These are the key concepts you need to understand to accurately answer the question.

Differential Equations
A differential equation is a mathematical equation that relates some function with its derivatives. In essence, it describes how a particular quantity changes over time or space. For example, the differential equation given in our exercise, \(y'(t) = y(2-y)\), artfully connects the derivative of \(y\) with respect to \(t\), denoted \(y'(t)\), to the function \(y\) itself. When embarking on the journey of solving such equations, we must recognize the importance of understanding not just the solution but the behavior and characteristics of the function as it evolves.
One valuable quality of differential equations is they enable us to model a vast range of real-world phenomena, from physics to biology, economics to engineering. Unraveling the secrets of these equations is akin to decoding the language of the universe. In a classroom or homework setting, mastering differential equations is crucial for students aiming to pursue careers in STEM fields.
Slope Fields
Imagine a field of arrows, with each pointing you in a unique direction. This is the essence of a slope field, also known as a direction field. It is a visual representation of a differential equation at a plethora of points in the given interval. By sketching short lines with slopes determined by the differential equation at each point, you build a 'slope field' that serves as a graphical guide.
In our exercise, we determine the slope of the field at each point by using the equation \(y'(t) = y(2-y)\). This reveals the incline or decline at that specific location. A slope field allows us to predict the path of a curve even before we have the exact solution to a differential equation. For students in calculus, drawing slope fields is an engaging and insightful method to visualize solutions and predict the behavior of functions graphically.
Initial Conditions
Initial conditions act as the 'starting line' for a differential equation's solution. They pinpoint the exact location where the solution curve should begin on a slope field. In the problem provided, the initial condition is \(y(0)=1\). This tells us that when \(t=0\), the value of \(y\) is exactly 1. Such stipulations are the key to solving differential equations uniquely because without them, we might end up with a multitude of potential solutions.

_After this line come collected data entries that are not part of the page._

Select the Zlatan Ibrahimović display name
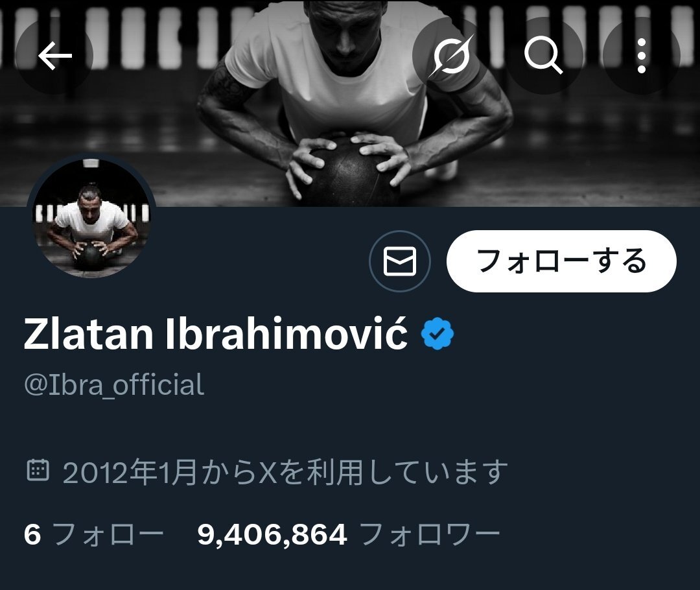 click(216, 334)
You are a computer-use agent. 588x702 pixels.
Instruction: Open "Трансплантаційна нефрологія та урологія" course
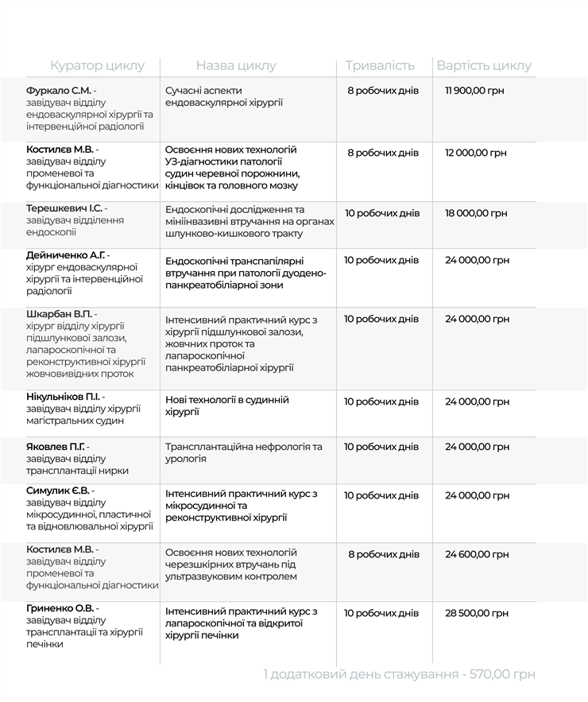(x=243, y=452)
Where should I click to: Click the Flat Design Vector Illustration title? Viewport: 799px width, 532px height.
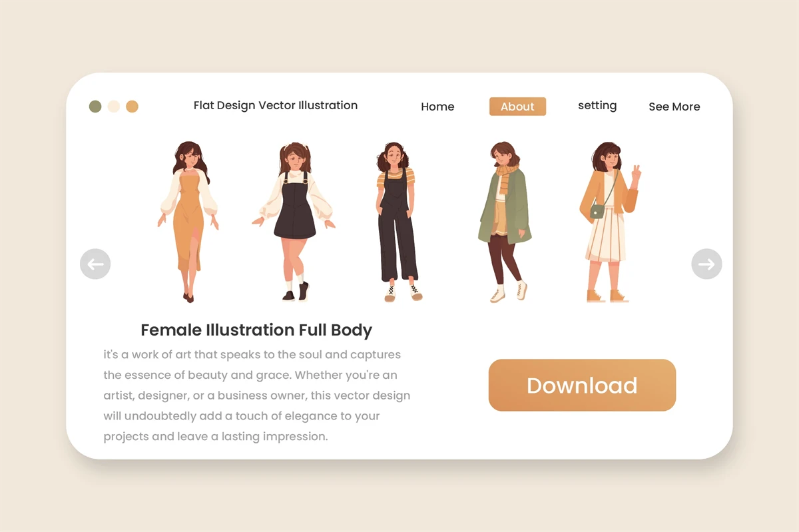[276, 105]
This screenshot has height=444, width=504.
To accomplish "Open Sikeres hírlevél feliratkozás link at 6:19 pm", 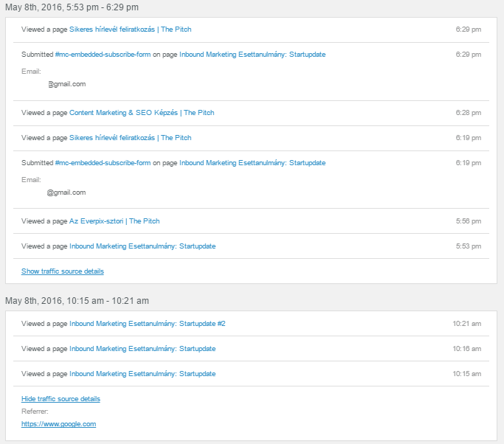I will coord(130,138).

With the initial condition in hand, we can trace the solution curve amidst the sea of slopes provided by the field. This curve must begin at the point dictated by the initial condition and proceed along the pre-drawn slopes, ensuring accuracy in both visual representation and mathematical understanding. Recognizing the significance of initial conditions can empower students to tackle complex problems with confidence and precision.
Calculus Problem Solving
Solving a calculus problem, particularly one revolving around differential equations and slope fields, is not just about getting to the answer—it's about understanding the process and the relationships between components. By following the steps to sketch a direction field and subsequently drawing the specific solution curve that aligns with the given initial condition, students practice integrating multiple concepts—from the mechanics of derivatives to the intuition of graphing.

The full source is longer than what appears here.